Am 7. September diesen Jahres dann das Massaker der Hamas. Ein unvorstellbarer Brutalitäts-Exzess, die schlimmste und teuflischste Gewaltorgie seit dem Holocaust: Es dauerte Wochen, um die Leichen von israelischen Frauen, Kindern und Jugendlichen zu identifizieren, denn diese Menschen waren von der Hamas geköpft, verstümmelt, vergewaltigt, zerschmettert, bei lebendigem Leib verbrannt worden.

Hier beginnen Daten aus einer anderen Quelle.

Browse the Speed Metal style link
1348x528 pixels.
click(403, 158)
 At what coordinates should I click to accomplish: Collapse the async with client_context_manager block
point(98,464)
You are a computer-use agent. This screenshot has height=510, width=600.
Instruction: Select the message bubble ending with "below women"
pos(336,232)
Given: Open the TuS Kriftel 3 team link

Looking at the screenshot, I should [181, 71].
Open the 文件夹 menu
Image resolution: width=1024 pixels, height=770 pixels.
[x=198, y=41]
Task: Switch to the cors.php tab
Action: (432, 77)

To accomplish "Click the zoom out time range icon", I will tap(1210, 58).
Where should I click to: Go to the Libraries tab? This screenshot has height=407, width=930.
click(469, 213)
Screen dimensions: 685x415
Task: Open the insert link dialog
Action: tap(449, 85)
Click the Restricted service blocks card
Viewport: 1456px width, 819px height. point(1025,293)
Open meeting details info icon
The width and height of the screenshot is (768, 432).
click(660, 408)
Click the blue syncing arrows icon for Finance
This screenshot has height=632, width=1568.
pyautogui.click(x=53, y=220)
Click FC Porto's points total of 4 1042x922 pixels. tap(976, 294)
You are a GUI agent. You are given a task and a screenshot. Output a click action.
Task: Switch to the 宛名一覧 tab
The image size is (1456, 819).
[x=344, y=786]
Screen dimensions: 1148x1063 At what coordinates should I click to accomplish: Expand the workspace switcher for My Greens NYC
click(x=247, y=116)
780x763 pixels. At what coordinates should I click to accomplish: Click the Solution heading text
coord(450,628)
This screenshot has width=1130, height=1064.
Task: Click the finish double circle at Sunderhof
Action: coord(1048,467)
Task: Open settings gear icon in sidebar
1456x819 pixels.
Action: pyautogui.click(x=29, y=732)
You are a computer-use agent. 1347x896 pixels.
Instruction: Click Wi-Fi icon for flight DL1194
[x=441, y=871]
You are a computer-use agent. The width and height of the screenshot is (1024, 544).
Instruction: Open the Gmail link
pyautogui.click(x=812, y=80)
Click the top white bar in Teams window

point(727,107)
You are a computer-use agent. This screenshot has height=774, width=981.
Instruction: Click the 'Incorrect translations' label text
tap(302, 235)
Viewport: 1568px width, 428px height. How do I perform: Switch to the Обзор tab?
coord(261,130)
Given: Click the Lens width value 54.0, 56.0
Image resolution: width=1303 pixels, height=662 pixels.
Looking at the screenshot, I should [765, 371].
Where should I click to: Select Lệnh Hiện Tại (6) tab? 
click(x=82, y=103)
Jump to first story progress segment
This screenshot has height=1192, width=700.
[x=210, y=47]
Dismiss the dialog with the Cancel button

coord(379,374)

Auch hier: Die Terroristen setzten mit Helm- und Bodycams die Welt in Kenntnis von der monströsen Bösartigkeit und der antisemitischen Inhumanität. Carolin Emcke hat sich in ihrer Kolumne in der Süddeutschen Zeitung unter dem Titel „Die toten Winkel der Empathie“ dem jüdischen Schmerz zugewandt
„Da ist der aktuelle, der seit dem Massaker die Angehörigen und die Freundesfamilien der Opfer martert, aber da ist, damit verkoppelt, auch der alte, erinnert oder vererbt, das Trauma der Shoah, das aufbricht. Überall um mich herum, in Israel bei den jüdischen Freundinnen und Freunden und hier bei uns, ist da die bittere Erfahrung der Schutzlosigkeit und des Alleingelassenseins. Jeder weitere Anschlag auf eine Synagoge, jede weitere antisemitische Verletzung wiederholt und vertieft die Verzweiflung, nirgends heimisch, nirgends sicher zu sein.“
Der Publizist Christian Nürnberger beschreibt diesen „toten Winkel der Empathie“ auf seiner Facebookseit: „Nie hätte ich gedacht, dass das auch in Deutschland möglich sei. Nie hätte ich mir vorstellen können, dass Haustüren, hinter denen deutsche Juden leben, heute wieder mit Davidssternen markiert werden, und auch nicht, dass hier lebende jüdische Menschen wieder ihre Koffer packen und abhauen. Und nie hätte ich mir träumen lassen, dass jüdische Student:innen an US-Universitäten von einem antisemitischen Mob angegriffen werden und sich vor denen verbarrikadieren müssen, mit denen sie bis vor kurzem friedlich studiert hatten. Er war nie weg, der Antisemitismus, schwelte immer weiter, aber konnte von demokratischen Staaten halbwegs so unter Kontrolle gehalten werden, dass er nicht mehr zum großen Flächenbrand ausartete.“
Das anständige Deutschland, sich seiner historischen Verantwortung angesichts der gleichsam industriellen Vernichtung von Millionen Jüdinnen und Juden in Europa durch Deutschland bewußt, darf nicht gestatten, daß sich der muslimische Antisemitismus unter dem Deckmantel der Solidarität mit den Menschen in Palästina mit dem rechtsextremistisch-gewaltbereit-deutschen Judenhaß verbündet. In einem Wahljahr zumal, in dem neben dem Europaparlament auch in drei Bundesländern im Osten Deutschlands die Landtage gewählt werden und sich die nationalkonservativ-völkische AfD Erfolge erhofft.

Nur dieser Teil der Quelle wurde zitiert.